Meltdown is not another way of saying tantrum

I get asked all the time, “What’s this meltdown business? How’s a meltdown not a tantrum?”

The underlying theme of those conversations is always the blatant implication that I am choosing to “blame” bad behavior on Law’s diagnosis and not parent.

Am I just giving my son an excuse to behave badly because he has a diagnosis?

The reality is it’s all about control. Here’s the difference in one day:

It may look the same but meltdowns and tantrums are vastly different.

On the left, LittleOne was in control when he flung himself onto the ground Disney princess style because he didn’t want to hold my hand in the doe pen. He chose to kick and scream and try and force my decision to change. And he stopped when he was ready. No self injurious behavior. On and off like a light switch, with precision control. This is a tantrum, motivated by a goal. A phase.

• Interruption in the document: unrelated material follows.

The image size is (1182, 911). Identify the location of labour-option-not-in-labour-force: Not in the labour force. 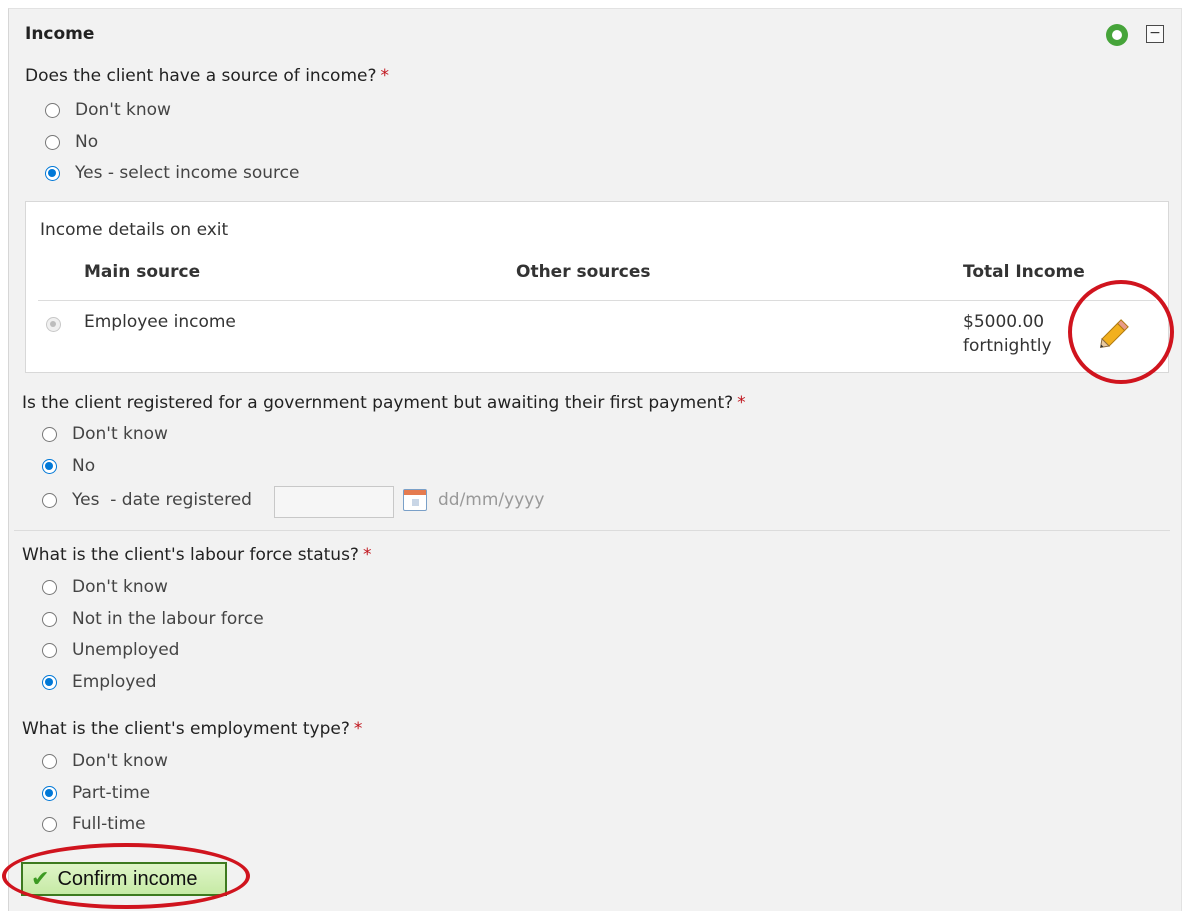
(153, 619).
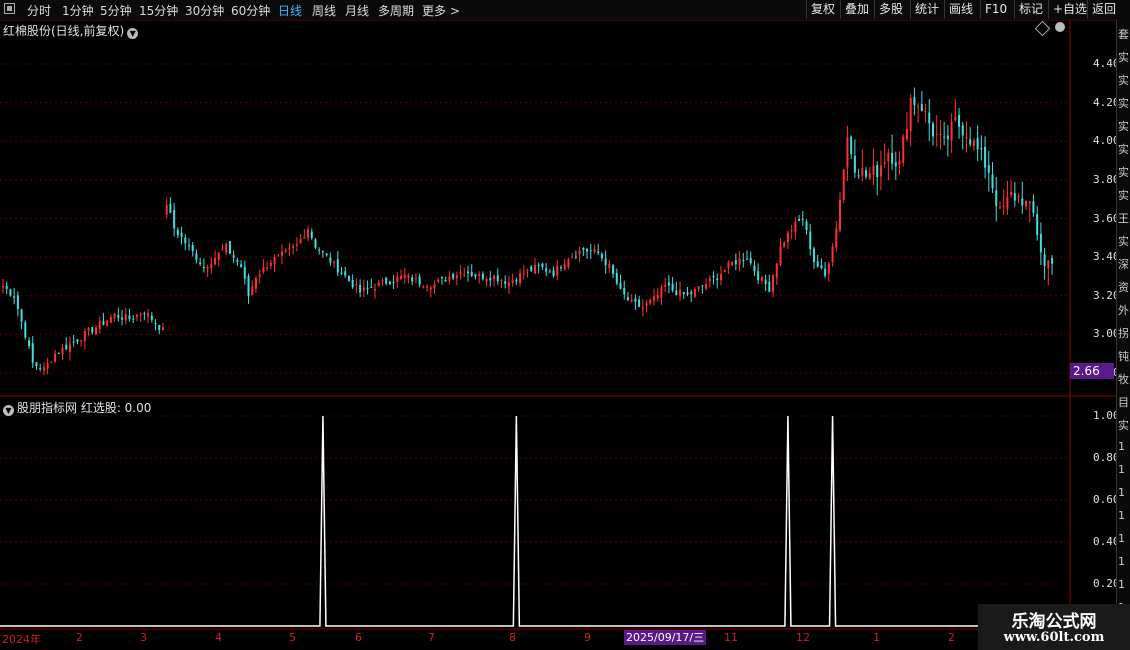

On the right, LittleOne lost his control of his emotions when he saw I changed his “chicken house”. He couldn’t regain control to talk through the reason a floor was added. He sobbed and was completely upset because of change– I altered something he loved without prepping him. He couldn’t stop crying. Looks similar on the outside, but he was simply too overwhelmed by a change stimulus to stop. Self injurious behavior often occurs. This day, his chest was covered with red marks from whacking himself with his spoon. No ability to self soothe or be soothed by me. The world was just too much. He has no goal in mind, he just couldn’t deal.

The most troublesome thing for parents in the trenches is the moment when the two meld. Sometimes a tantrum invokes such strong emotions my LittleOne does not know how to bring himself back down. Sometimes emotions are just to much and his fight or flight kicks in and makes its own meltdown. For me, this is the most challenging.

Autistic meltdowns are real.  Luckily, in my home they are rare, but meltdowns are an emotional and physical upheaval like no other. The drain the energy from LittleOne and take time to recover. Meltdowns require compassion and calmness; a physical demonstration that we are their solid fortress in tumultuous world. As bad as meltdowns are, they are another opportunity to build our bond, our unspoken communication and our trust.